■ Text section:
Bird et. al. - Bulk Viscosity

Tobi · January 17, 2017, 11:02

Dear all,

I have a question that I could not solve properly during the last years but which appears always somewhere. If I go through a lot of different CFD related books, we will find the shear-rate tensor to be defined as:
$\tau = 2\mu \textbf{D} - \frac{2}{3} \mu \nabla \bullet \textbf{U} \textbf{I}$

However, if we check out the shear-rate tensor in other literatures like in Bird et. al. we will probably find the following equation:
$\tau = 2\mu \textbf{D} + \left(- \frac{2}{3} \mu + \kappa\right) \nabla \bullet \textbf{U} \textbf{I}$

Where $\kappa$ is defined to be the bulk viscosity. This quantity is mentioned to be zero for monoatomic gases and does not play a big role for high dense gases and liquids.

So far so good. But however, I am interested in the definition of $\kappa$ and if the term $-\frac{2}{3}\mu$ is the secondary viscosity $\lambda$ for Newtonian fluids

elones · January 17, 2017, 11:37

Hi,

$\textbf{T} = 2 A \textbf{D} + B (\nabla \cdot \textbf{v}) \textbf{1}$
where A is first viscosity coefficient (dynamic viscosity) and B is second viscosity coefficient.

$(\textbf{L})_{ij} = \frac{v_i}{x_j}$
$\textbf{D} = \frac{1}{2}( \textbf{L} + \textbf{L}^T)$
$\textbf{D}_O = \textbf{D} - \frac{1}{3} (\textbf{D} : \textbf{1}) \textbf{1}$
where trace of D is divergence of velocity.
$\textbf{T} = 2 A [ \textbf{D}_O + \frac{1}{3} (\nabla \cdot \textbf{v}) \textbf{1} ] + B (\nabla \cdot \textbf{v}) \textbf{1}$
$\textbf{T} = 2 A \textbf{D}_O + (B + \frac{2}{3} A ) (\nabla \cdot \textbf{v}) \textbf{1}$
here (B + \frac{2}{3} A ) is "volumetric" viscosity and Stokes hypothesis is that this is zero.
$B = - \frac{2}{3} A$
and
$\textbf{T} = 2 A \textbf{D} - \frac{2}{3} A (\nabla \cdot \textbf{v}) \textbf{1}$

-Ondra

Tobi · January 17, 2017, 12:12

Hi,

thanks for your reply. I think your number one represents the identity matrix, right? And the colon sign the double inner product of two matrices which is finally the trace. So I got what you wrote and you proofed that $B = -2/3 \mu$ . Just one thing that I never get (it is clear that we always can split a tensor in its deviatoric and hydrostatic part).

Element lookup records
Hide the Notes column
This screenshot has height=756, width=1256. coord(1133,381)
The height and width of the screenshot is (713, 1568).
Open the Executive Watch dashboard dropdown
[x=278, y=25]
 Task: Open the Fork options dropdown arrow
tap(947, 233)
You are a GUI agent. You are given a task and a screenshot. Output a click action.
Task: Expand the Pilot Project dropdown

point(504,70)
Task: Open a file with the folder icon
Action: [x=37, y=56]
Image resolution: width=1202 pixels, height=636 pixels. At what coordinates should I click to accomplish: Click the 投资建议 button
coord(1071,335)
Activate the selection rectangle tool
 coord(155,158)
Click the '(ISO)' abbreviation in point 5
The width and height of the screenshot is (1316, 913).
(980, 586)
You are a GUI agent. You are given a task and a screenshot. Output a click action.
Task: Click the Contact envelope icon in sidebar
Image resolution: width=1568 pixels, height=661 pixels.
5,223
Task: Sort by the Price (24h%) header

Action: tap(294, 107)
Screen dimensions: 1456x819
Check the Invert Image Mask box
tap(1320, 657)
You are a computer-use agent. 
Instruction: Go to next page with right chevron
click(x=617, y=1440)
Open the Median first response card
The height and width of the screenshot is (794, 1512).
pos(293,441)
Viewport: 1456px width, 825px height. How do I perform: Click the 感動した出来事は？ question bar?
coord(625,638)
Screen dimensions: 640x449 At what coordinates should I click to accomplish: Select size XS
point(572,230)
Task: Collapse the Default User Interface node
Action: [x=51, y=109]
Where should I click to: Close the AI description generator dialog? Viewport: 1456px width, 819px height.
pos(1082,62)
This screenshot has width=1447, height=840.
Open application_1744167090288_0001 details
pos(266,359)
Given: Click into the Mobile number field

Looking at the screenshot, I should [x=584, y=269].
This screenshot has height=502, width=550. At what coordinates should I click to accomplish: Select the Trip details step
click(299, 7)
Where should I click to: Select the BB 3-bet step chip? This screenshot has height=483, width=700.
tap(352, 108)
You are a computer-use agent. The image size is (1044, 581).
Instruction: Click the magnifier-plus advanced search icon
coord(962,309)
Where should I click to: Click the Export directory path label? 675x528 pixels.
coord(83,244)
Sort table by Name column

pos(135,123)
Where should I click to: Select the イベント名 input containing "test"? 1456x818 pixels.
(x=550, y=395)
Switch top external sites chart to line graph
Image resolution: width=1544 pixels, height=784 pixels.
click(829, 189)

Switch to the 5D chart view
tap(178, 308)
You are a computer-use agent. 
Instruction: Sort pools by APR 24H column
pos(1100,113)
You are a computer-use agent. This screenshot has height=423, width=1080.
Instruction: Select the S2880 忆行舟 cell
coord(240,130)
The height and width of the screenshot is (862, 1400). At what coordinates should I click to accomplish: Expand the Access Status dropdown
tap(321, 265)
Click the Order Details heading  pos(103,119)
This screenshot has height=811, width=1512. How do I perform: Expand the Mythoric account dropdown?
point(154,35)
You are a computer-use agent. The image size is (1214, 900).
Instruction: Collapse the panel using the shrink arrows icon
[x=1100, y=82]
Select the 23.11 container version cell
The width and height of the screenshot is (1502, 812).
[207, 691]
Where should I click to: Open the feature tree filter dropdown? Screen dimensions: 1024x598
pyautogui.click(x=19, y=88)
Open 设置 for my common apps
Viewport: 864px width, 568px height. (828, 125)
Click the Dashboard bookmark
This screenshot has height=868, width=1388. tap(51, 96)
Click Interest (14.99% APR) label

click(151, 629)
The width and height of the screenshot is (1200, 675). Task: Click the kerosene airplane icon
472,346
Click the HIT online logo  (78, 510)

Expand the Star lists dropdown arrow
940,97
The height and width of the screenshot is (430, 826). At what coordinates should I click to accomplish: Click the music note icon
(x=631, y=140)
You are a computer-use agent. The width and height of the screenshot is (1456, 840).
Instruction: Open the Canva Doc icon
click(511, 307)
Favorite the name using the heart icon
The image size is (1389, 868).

■ Complete the following:
1. Rewrite the paragraph in the bulk viscosity thread that begins "Where $\kappa$ is defined" as a short list that keeps its main facts.
2. Duplicate a passage of the bulk viscosity thread word for word: begin at the words "Bird et. al. - Bulk" and stop after "gases and liquids.".

■ Responses for each task:
1.
- $\kappa$ is the bulk viscosity.
- It is said to be zero for monoatomic gases.
- It does not play a big role for high dense gases and liquids.

2.
Bird et. al. - Bulk Viscosity

Tobi · January 17, 2017, 11:02

Dear all,

I have a question that I could not solve properly during the last years but which appears always somewhere. If I go through a lot of different CFD related books, we will find the shear-rate tensor to be defined as:
$\tau = 2\mu \textbf{D} - \frac{2}{3} \mu \nabla \bullet \textbf{U} \textbf{I}$

However, if we check out the shear-rate tensor in other literatures like in Bird et. al. we will probably find the following equation:
$\tau = 2\mu \textbf{D} + \left(- \frac{2}{3} \mu + \kappa\right) \nabla \bullet \textbf{U} \textbf{I}$

Where $\kappa$ is defined to be the bulk viscosity. This quantity is mentioned to be zero for monoatomic gases and does not play a big role for high dense gases and liquids.